(EXERCISE REQUIREMENTS) From the listing below, copy each line where "Expand" occurs.

(DATASET EXTRACT)
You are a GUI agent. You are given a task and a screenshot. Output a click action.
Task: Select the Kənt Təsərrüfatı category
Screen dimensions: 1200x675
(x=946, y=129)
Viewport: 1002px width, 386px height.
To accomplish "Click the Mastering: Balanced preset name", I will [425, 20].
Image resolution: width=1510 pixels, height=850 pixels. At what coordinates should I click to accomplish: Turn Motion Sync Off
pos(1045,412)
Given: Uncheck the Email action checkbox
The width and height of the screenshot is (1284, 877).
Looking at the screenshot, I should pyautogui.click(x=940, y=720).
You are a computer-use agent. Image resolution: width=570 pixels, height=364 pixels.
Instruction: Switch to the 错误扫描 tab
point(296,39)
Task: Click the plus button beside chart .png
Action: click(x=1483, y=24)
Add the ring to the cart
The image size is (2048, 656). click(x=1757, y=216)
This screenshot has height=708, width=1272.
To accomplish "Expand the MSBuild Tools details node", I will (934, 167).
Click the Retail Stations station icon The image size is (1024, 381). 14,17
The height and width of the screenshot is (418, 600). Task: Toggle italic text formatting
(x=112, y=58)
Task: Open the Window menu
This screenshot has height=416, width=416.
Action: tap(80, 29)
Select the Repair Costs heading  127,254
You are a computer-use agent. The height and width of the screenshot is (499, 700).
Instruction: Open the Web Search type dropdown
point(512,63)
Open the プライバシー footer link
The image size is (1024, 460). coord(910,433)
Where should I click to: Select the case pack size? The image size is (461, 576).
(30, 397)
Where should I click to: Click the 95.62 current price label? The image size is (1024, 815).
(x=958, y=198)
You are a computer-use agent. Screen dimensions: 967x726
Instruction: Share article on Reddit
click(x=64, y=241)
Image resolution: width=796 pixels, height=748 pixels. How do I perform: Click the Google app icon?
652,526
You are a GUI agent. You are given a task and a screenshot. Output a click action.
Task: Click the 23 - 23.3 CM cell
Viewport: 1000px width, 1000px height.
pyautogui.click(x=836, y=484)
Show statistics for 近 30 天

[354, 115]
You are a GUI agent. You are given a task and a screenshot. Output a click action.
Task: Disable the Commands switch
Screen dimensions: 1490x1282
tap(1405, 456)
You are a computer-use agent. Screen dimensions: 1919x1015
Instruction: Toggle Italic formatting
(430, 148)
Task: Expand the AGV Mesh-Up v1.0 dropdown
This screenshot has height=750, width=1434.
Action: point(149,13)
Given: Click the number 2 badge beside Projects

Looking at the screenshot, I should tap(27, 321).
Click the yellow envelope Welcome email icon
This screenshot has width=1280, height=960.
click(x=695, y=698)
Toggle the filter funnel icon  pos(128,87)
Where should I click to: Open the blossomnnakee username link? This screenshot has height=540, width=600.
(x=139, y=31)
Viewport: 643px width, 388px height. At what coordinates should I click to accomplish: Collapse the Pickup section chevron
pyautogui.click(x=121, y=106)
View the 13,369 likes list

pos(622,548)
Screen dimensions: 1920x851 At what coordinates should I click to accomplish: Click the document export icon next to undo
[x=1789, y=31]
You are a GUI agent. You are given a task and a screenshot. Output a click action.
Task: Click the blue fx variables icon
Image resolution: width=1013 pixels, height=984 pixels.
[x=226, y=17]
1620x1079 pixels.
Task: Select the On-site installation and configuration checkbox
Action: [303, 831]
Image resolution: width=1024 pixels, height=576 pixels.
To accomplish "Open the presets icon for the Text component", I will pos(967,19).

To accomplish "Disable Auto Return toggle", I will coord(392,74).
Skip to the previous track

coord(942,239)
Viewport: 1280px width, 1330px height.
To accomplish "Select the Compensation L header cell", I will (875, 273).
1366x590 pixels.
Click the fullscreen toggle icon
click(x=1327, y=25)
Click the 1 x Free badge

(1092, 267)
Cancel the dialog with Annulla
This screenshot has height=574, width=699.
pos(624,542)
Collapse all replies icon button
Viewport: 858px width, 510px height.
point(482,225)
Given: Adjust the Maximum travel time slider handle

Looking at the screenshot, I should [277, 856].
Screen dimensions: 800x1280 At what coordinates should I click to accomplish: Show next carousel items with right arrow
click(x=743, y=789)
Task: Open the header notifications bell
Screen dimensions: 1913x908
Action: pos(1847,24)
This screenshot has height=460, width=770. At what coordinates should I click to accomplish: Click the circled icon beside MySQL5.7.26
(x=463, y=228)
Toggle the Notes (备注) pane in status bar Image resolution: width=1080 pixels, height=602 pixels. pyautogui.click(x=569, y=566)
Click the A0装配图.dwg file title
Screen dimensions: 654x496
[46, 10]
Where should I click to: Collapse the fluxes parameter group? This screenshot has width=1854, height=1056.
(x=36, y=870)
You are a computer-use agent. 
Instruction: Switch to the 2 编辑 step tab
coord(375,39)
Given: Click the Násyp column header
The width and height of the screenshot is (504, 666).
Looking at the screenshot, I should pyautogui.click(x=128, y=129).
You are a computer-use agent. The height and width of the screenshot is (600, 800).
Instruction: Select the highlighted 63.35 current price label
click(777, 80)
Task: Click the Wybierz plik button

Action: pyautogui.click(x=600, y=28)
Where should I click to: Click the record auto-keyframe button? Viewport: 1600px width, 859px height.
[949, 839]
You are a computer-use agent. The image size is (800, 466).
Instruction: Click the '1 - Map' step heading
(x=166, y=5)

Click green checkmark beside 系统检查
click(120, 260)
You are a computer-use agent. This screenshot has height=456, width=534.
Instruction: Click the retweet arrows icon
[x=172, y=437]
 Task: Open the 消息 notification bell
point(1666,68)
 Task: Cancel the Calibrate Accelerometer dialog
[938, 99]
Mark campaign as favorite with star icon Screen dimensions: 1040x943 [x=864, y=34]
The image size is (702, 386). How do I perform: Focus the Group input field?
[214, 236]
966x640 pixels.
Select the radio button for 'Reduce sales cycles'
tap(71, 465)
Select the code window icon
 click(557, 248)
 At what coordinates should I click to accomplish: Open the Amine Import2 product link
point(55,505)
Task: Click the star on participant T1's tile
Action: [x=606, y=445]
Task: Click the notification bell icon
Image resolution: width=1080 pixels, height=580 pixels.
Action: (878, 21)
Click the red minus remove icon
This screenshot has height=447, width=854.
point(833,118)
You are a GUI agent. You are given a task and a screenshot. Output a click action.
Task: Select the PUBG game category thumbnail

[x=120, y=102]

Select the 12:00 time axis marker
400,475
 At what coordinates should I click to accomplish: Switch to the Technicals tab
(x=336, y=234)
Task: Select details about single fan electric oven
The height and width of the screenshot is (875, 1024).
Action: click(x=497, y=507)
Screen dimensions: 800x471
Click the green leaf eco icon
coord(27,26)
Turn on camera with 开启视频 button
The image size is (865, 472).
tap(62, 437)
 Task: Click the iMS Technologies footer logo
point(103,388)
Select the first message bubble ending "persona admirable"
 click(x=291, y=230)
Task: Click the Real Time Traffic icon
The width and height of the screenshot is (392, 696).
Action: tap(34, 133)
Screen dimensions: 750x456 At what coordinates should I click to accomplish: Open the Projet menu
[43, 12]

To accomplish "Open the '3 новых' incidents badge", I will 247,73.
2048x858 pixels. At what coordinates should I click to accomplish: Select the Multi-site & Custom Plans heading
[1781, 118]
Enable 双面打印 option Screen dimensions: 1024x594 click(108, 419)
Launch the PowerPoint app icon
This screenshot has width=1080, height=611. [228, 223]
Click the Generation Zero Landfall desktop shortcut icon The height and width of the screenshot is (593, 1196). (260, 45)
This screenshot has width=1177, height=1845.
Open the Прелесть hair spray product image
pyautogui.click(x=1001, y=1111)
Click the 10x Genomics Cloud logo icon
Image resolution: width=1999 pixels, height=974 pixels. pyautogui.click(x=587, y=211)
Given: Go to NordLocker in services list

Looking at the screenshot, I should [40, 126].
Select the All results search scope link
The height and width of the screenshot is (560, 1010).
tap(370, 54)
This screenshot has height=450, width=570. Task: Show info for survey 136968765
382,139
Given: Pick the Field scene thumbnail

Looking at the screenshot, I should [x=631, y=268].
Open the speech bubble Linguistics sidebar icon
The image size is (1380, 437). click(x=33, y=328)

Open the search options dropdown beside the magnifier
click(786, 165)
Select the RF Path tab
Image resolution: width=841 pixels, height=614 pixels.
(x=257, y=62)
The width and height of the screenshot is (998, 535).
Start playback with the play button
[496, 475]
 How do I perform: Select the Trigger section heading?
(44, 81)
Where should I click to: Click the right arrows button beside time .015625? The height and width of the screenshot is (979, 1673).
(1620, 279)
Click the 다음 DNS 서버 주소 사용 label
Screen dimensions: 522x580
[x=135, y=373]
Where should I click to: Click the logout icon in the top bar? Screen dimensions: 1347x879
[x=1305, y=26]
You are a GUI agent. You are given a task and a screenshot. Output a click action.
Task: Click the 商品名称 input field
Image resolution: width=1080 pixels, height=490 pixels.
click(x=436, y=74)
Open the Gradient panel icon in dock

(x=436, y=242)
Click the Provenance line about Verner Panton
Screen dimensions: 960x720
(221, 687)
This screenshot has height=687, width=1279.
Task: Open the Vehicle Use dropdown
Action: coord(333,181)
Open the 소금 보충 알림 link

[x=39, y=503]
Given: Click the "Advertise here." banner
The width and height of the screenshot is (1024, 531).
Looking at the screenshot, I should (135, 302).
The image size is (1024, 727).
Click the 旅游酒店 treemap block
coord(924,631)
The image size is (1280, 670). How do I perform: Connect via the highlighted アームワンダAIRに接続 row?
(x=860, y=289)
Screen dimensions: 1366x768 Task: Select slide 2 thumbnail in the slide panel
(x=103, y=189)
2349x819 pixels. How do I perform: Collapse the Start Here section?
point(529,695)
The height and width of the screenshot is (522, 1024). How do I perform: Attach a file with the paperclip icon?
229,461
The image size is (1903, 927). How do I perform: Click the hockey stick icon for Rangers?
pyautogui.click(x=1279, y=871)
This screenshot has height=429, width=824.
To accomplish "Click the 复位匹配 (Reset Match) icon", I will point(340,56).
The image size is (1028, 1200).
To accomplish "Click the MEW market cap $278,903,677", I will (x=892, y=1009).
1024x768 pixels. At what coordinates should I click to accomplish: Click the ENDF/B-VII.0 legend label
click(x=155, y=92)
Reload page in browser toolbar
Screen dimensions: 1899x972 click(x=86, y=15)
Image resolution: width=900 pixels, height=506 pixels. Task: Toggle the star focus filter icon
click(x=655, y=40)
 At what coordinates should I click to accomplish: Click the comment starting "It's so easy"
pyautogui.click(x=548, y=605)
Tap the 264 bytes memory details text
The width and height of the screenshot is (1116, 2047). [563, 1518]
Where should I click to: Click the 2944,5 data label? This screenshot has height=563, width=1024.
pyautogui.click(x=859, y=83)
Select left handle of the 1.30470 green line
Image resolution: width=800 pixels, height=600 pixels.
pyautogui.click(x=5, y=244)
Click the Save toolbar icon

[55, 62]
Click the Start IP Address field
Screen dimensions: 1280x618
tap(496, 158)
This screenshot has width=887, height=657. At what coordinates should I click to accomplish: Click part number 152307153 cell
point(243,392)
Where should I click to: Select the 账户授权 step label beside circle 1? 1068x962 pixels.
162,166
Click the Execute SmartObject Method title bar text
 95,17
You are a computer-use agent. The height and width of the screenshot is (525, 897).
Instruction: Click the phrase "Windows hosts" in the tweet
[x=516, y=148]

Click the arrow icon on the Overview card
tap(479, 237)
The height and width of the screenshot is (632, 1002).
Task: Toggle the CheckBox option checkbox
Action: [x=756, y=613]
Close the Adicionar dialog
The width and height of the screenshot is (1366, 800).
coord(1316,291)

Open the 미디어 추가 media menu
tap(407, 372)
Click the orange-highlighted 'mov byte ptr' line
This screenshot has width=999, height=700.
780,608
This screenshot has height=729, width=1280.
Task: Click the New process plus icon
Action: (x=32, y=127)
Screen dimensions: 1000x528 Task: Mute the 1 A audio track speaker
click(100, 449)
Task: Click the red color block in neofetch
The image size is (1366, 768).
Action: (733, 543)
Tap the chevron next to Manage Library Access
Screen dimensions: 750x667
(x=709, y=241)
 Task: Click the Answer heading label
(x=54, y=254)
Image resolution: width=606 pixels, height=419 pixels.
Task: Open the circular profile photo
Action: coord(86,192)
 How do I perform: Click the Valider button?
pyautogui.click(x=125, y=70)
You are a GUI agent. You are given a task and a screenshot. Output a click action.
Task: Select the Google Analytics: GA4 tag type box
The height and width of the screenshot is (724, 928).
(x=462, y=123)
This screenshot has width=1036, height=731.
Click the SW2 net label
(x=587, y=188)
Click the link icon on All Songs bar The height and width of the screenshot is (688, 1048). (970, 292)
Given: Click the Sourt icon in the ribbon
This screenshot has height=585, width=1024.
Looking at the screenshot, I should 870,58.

(SOLUTION)
To accomplish "Expand the MSBuild Tools details node", I will (934, 167).
Task: Expand the AGV Mesh-Up v1.0 dropdown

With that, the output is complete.